The news: Disney and Universal are suing AI startup Midjourney, alleging copyright infringement.
The lawsuit states that Midjourney pirated their content libraries and continues to produce “innumerable” copies of their characters, including Shrek, Homer Simpson, and Darth Vader.
The case marks the first time Hollywood giants have gone after an AI company, per NPR, following lawsuits like The New York Times suing OpenAI and Microsoft and major music companies suing Suno and Udio.
The background: Midjourney generates images from typed user queries and serves as a small competitor to tools like OpenAI’s DALL-E. Over half (53%) of marketers worldwide use visual AI tools like Midjourney to create social media content, per HubSpot.
Protecting creative labor: This lawsuit is another step in the creative industry’s efforts to protect intellectual property from AI companies.
“We are bullish on the promise of AI technology … but piracy is piracy, and the fact that it’s done by an AI company does not make it any less infringing,” Disney chief legal and compliance officer Horacio Gutierrez said, per CNN.
Why does it matter? The case could raise the stakes for any business that’s developing or deploying generative AI (genAI) tools and set precedents around training data and fair use.

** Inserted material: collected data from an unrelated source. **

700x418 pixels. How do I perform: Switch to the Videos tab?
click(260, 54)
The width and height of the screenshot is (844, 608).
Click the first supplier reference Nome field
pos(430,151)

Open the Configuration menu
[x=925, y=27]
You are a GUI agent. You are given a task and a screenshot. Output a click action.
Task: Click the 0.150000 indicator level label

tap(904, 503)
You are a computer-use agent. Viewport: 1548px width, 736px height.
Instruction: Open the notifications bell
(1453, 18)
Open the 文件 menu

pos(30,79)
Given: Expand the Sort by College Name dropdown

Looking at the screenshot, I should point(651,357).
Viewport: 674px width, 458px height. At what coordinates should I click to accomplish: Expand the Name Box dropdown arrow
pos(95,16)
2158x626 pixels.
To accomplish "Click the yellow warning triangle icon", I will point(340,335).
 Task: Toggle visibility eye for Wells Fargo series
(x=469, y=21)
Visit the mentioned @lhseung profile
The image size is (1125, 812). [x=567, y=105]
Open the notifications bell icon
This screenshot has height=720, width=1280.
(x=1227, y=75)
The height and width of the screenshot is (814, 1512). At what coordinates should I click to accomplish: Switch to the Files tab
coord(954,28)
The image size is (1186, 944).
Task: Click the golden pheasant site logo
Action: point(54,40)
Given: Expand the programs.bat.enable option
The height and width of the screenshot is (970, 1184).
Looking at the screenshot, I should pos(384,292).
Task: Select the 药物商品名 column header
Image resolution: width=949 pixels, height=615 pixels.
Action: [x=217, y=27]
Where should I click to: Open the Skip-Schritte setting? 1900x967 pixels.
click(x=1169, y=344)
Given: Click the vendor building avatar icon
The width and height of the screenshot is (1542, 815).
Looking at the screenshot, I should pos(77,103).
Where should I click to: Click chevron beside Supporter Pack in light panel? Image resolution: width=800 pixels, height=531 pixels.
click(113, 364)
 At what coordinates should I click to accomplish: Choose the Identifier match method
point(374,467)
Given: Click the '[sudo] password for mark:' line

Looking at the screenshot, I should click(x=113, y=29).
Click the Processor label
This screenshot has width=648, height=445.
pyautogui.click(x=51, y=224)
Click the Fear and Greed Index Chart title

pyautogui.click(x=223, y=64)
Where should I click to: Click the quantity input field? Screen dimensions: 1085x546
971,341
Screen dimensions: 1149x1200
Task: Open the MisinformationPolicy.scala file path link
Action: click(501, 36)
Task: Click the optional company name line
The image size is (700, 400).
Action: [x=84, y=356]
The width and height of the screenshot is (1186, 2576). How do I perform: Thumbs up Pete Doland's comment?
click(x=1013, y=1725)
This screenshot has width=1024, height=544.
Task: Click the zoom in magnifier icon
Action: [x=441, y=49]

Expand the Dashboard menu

It also highlights a major challenge for AI companies: The shrinking pool of publicly available data for model training.
- If Disney and Universal win their case, restrictions around IP use for AI development could make it more difficult—and more expensive—to train new models without licensing deals.
- It could also give media companies more leverage in such deals and raise their value if AI companies have no choice but to pay for content.
Our take: A victory for the studios could cut off AI companies’ access to media libraries, accelerate a shift toward paid content licensing deals, and set legal precedents to help web publishers and IP owners protect their content from data scraping.
Marketers that are reliant on genAI tools like Midjourney could see model development slow if training data resources dry up and media companies aren’t willing to share content.